Mucopolysaccharidosis type I (MPS I) is a lysosomal storage disease (LSD) characterized by deficient degradation and subsequent accumulation of glycosaminoglycans (GAGs). Patients present with a spectrum of symptoms, including progressive mental retardation and bone disease. To optimize outcome, early recognition of the clinical phenotype to guide decisions on therapeutic strategies are needed. Also, treatment of MPS I bone disease is currently not effective and lack of knowledge on pathophysiological mechanisms limits the development of new therapeutics. This thesis comprises studies on early diagnosis of MPS I, and pathophysiology and treatment of MPS I bone disease. Chapter 2 provides an overview of the epidemiology, diagnostics and challenges of screening for LSDs.
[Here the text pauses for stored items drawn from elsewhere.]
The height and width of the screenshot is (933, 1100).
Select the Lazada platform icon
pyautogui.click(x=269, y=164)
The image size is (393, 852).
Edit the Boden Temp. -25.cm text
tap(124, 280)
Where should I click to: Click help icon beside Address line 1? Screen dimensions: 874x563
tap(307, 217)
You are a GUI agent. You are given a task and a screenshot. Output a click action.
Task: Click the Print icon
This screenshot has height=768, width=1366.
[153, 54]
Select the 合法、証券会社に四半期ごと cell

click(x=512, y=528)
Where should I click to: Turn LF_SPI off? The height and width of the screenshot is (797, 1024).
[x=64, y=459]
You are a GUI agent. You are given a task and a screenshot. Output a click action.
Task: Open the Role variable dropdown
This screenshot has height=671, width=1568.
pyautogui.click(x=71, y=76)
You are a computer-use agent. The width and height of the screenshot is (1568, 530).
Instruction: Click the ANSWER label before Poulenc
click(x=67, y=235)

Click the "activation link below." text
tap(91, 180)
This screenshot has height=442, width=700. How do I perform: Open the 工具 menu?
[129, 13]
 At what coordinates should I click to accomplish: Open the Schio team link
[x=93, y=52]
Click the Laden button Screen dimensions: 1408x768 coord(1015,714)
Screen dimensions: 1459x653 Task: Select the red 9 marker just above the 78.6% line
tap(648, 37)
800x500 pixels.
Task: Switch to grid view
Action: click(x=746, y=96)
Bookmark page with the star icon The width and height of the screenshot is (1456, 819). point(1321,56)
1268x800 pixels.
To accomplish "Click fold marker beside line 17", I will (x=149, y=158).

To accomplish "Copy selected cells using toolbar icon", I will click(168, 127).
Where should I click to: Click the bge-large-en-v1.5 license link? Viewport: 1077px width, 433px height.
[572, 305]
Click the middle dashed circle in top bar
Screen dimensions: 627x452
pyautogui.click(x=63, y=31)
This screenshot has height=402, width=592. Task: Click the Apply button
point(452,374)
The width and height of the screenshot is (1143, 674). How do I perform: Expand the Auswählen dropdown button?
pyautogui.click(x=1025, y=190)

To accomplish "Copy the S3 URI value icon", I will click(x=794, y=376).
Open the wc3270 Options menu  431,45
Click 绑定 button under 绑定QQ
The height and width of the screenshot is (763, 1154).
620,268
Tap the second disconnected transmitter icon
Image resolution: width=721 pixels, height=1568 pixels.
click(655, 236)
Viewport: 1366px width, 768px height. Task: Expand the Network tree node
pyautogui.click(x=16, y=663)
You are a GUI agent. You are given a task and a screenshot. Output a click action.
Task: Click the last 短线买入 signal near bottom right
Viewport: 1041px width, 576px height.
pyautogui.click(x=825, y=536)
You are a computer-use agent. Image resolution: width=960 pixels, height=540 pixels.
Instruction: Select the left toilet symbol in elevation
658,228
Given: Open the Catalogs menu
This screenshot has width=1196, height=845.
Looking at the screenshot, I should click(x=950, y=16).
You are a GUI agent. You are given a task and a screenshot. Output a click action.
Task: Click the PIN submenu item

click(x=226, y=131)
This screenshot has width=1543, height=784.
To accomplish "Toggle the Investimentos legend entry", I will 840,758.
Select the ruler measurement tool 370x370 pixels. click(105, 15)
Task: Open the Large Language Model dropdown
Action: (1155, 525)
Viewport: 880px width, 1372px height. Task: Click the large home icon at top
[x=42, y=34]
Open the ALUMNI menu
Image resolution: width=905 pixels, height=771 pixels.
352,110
In Chapter 3, we describe an algorithm to predict the MPS I phenotype at a young age, which can be used to guide decisions on the proper treatment before the onset of symptoms and irreversible organ damage. In Chapter 4, a study on the secondary pathological effects of GAG accumulation is described. Chapter 5 describes alterations in growth factors and GAGs in MPS I bones, which is likely involved in the development of MPS I bone disease. Finally, in Chapter 6 and 7, adverse effects of genistein are described in MPS I cells and mice. Because genistein has been promoted as a treatment for MPS III and is available over the counter, this information discourages the use of genistein in MPS I patients outside a clinical trial. Chapter 8 comprises a general discussion and future perspectives.